> **INSTRUCTIONS TO FOLLOW**: Rewrite every line of the entries below as a single numbered list, skipping any blank lines. Leave the pictures out.

> **MATERIAL TO PROCESS**:
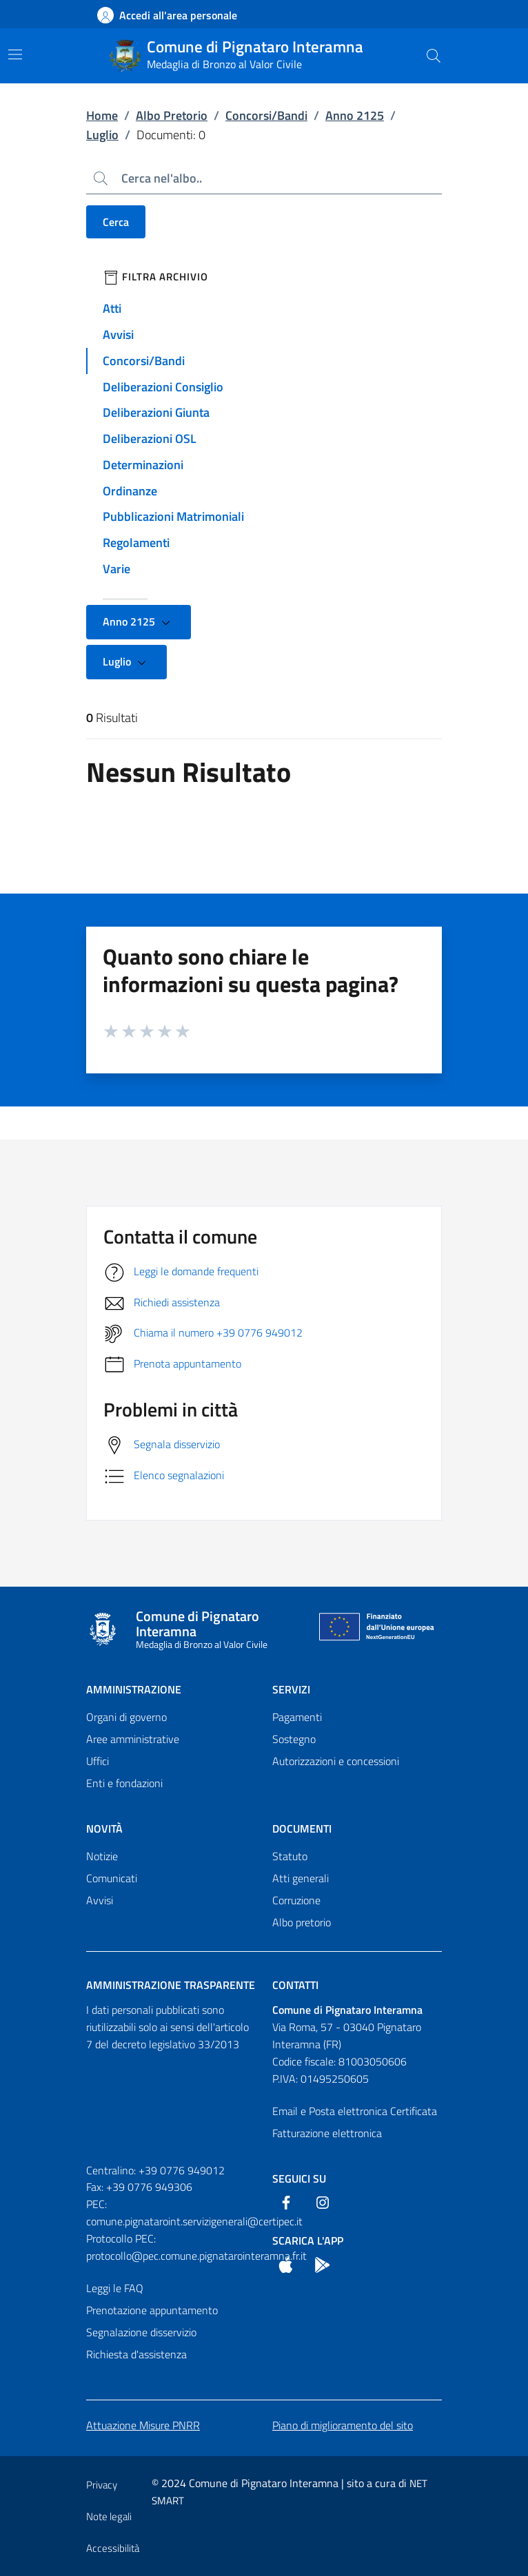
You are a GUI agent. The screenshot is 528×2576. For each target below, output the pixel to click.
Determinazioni (143, 464)
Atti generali (300, 1878)
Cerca (116, 222)
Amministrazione (133, 1689)
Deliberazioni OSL (149, 438)
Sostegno (294, 1739)
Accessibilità (112, 2548)
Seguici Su (299, 2178)
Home (102, 115)
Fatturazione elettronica (327, 2133)
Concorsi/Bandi (266, 115)
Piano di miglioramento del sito (342, 2425)
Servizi (291, 1689)
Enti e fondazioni (124, 1783)
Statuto (289, 1856)
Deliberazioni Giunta (156, 412)
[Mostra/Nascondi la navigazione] (15, 54)
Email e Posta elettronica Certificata (354, 2111)
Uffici (97, 1761)
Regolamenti (136, 542)
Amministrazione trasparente (170, 1985)
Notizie (102, 1856)
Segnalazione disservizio (141, 2332)
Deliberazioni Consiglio (163, 387)
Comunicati (111, 1878)
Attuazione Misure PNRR (143, 2425)
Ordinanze (130, 491)
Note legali (109, 2516)
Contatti (295, 1985)
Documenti (302, 1828)
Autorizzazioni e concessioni (335, 1761)
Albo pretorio (301, 1922)
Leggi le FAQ (114, 2288)
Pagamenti (297, 1717)
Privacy (101, 2485)
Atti (112, 308)
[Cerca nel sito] (433, 56)
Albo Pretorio (171, 115)
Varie (116, 568)
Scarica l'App (307, 2240)
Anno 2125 (354, 115)
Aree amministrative (132, 1739)
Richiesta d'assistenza (136, 2354)
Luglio (102, 134)
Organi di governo (126, 1717)
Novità (104, 1828)
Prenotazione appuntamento (152, 2310)
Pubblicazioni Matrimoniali (173, 516)
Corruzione (296, 1900)
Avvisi (118, 334)
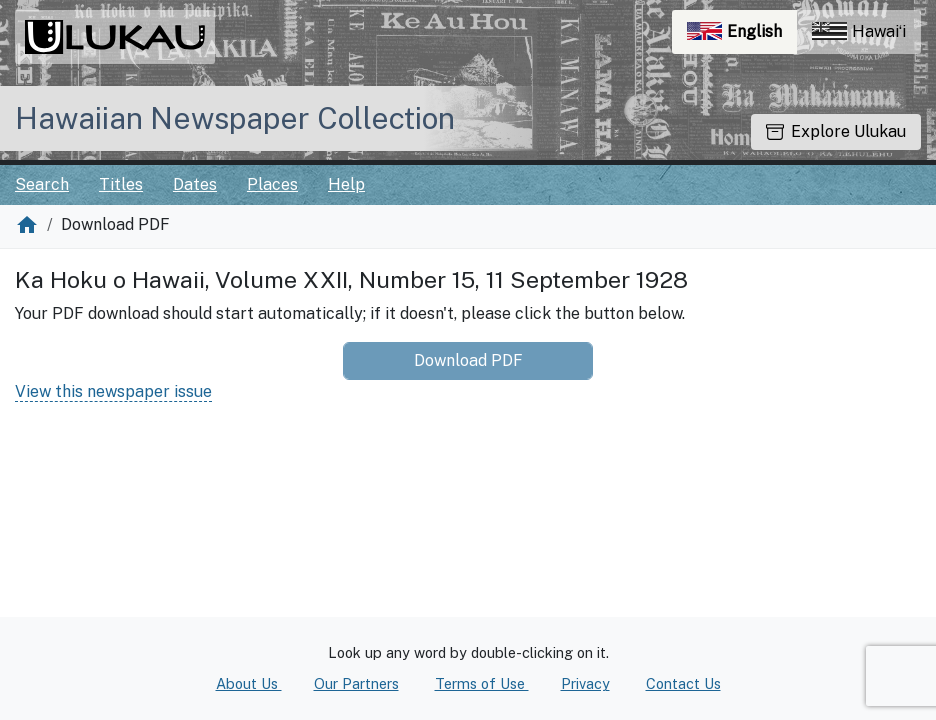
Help (346, 184)
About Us (249, 683)
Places (272, 184)
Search (42, 184)
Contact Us (683, 683)
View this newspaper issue (113, 391)
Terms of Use (482, 683)
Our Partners (356, 683)
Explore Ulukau (836, 131)
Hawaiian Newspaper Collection (235, 118)
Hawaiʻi (859, 31)
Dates (195, 184)
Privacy (585, 683)
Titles (121, 184)
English (742, 36)
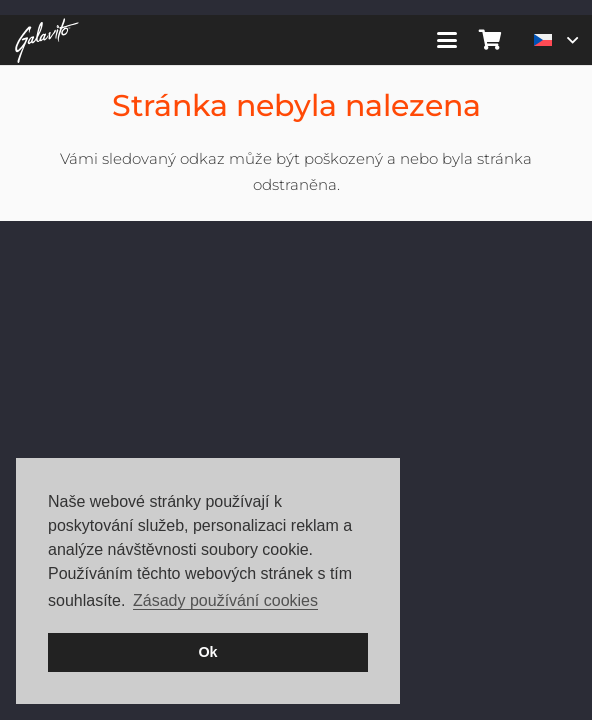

> **TASK SOLUTION**:
1. You are a GUI agent. The screenshot is 528×2576. For each target below, output the pixel to click.
2. Determinazioni (143, 464)
3. Atti generali (300, 1878)
4. Cerca (116, 222)
5. Amministrazione (133, 1689)
6. Deliberazioni OSL (149, 438)
7. Sostegno (294, 1739)
8. Accessibilità (112, 2548)
9. Seguici Su (299, 2178)
10. Home (102, 115)
11. Fatturazione elettronica (327, 2133)
12. Concorsi/Bandi (266, 115)
13. Piano di miglioramento del sito (342, 2425)
14. Servizi (291, 1689)
15. Enti e fondazioni (124, 1783)
16. Statuto (289, 1856)
17. Deliberazioni Giunta (156, 412)
18. [Mostra/Nascondi la navigazione] (15, 54)
19. Email e Posta elettronica Certificata (354, 2111)
20. Uffici (97, 1761)
21. Regolamenti (136, 542)
22. Amministrazione trasparente (170, 1985)
23. Notizie (102, 1856)
24. Segnalazione disservizio (141, 2332)
25. Deliberazioni Consiglio (163, 387)
26. Comunicati (111, 1878)
27. Attuazione Misure PNRR (143, 2425)
28. Ordinanze (130, 491)
29. Note legali (109, 2516)
30. Contatti (295, 1985)
31. Documenti (302, 1828)
32. Autorizzazioni e concessioni (335, 1761)
33. Albo pretorio (301, 1922)
34. Leggi le FAQ (114, 2288)
35. Pagamenti (297, 1717)
36. Privacy (101, 2485)
37. Atti (112, 308)
38. [Cerca nel sito] (433, 56)
39. Albo Pretorio (171, 115)
40. Varie (116, 568)
41. Scarica l'App (307, 2240)
42. Anno 2125 (354, 115)
43. Aree amministrative (132, 1739)
44. Richiesta d'assistenza (136, 2354)
45. Luglio (102, 134)
46. Organi di governo (126, 1717)
47. Novità (104, 1828)
48. Prenotazione appuntamento (152, 2310)
49. Pubblicazioni Matrimoniali (173, 516)
50. Corruzione (296, 1900)
51. Avvisi (118, 334)
52. Help (346, 184)
53. About Us (249, 683)
54. Places (272, 184)
55. Search (42, 184)
56. Contact Us (683, 683)
57. View this newspaper issue (113, 391)
58. Terms of Use (482, 683)
59. Our Partners (356, 683)
60. Explore Ulukau (836, 131)
61. Hawaiian Newspaper Collection (235, 118)
62. Hawaiʻi (859, 31)
63. Dates (195, 184)
64. Privacy (585, 683)
65. Titles (121, 184)
66. English (742, 36)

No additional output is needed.